Going forward, it will be essential for creators McElhenney, Howerton, and Day – as well as newer writers such as Megan Ganz and Erin Ryan – to balance the darkness of the gang with their remaining slivers of light. They’re past the point of redemption, but that doesn’t mean that sincere, sweet moments like Mac giving Dennis a rocket launcher for Valentine’s Day (this is what passes for sweet in the context of the show) can’t still be welcome and impactful. Many LGBT+ viewers have responded to Mac’s coming out story, which culminated in a gorgeous interpretive dance played not for laughs, but for genuine emotional catharsis. Moments like those are doubly impactful for their scarcity, and leave the characters feeling like more than grotesque caricatures of evil.
Staying funny for so long…
Then there’s the fact that It’s Always Sunny has managed – against all odds when one considers other sitcoms that ran for over ten seasons – to stay funny. The five lead performers are all hilarious in their own distinct ways, the kind of talented where even a flicker of a facial expression can draw a laugh out of a viewer. A benefit of McElhenney, Howerton, and Day’s dual acting-writing roles is that each episode exudes an intrinsic knowledge of how to play to everyone’s strengths. The hilarity is often drawn from the gang escalating seemingly benign situations (Charlie yelling, “People will choke! People will DIE!” about the bar having thick limes instead of thin, for example) but also from wry social commentary and characters’ interplay. There seems to be no danger of the show running out of jokes to make, or running out of new registers for Day and Howerton’s vocal cords to hit.
It’s Always Sunny benefits from a surprisingly broad appeal.
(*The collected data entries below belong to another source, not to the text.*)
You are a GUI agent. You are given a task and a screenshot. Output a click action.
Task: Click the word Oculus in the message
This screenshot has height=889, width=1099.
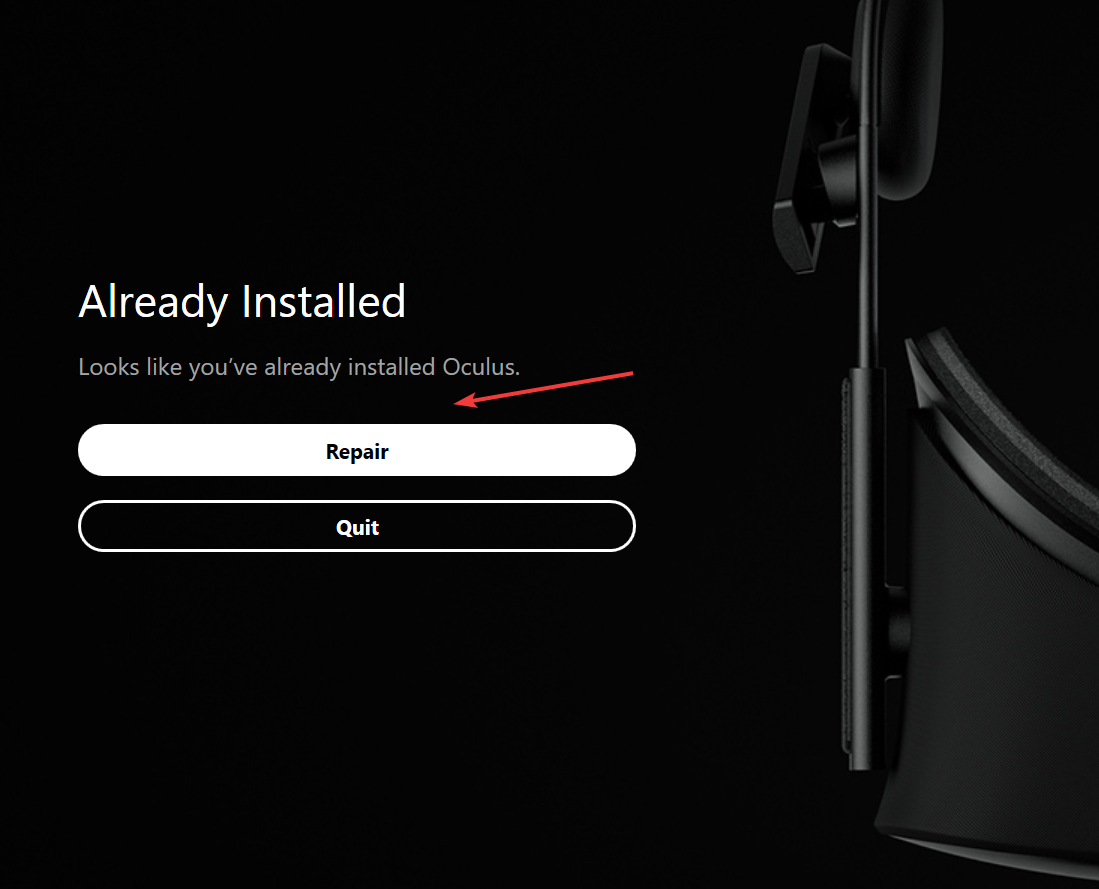point(481,367)
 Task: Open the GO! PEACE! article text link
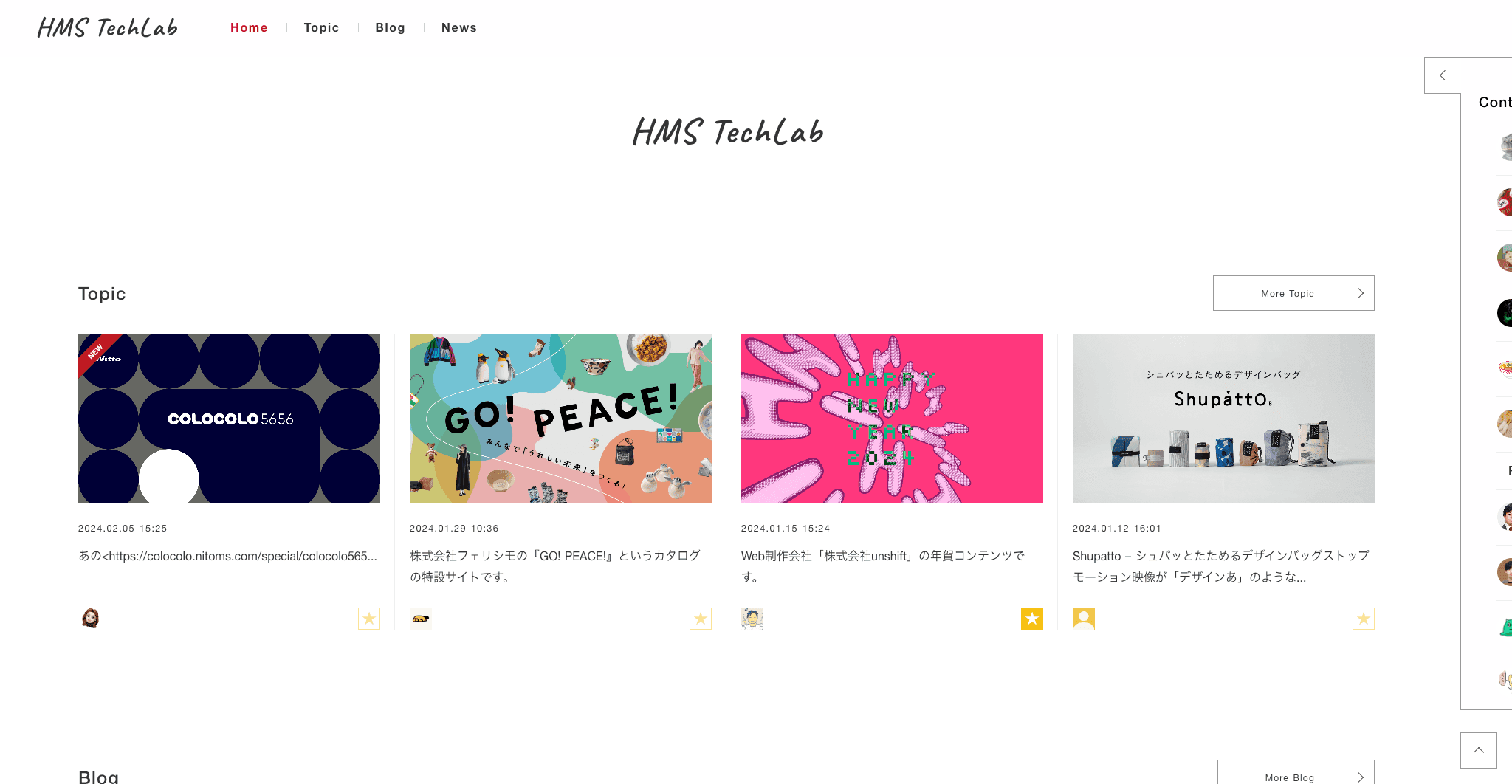click(x=555, y=566)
Some of its humour finds an audience with the sort of Internet guys who have a lot to say about Captain Marvel; a large number of the jokes have become popular memes, and a small but dedicated part of the fanbase are young members of the LGBT+ community (thanks in part to Howerton’s 2011 statement that “all of our characters are a little ambiguously gay”). Keeping that range of people happy seems like an impossible task – and there are certainly some who bemoan that the show has become too progressive – but the team has managed well so far. Long may they continue.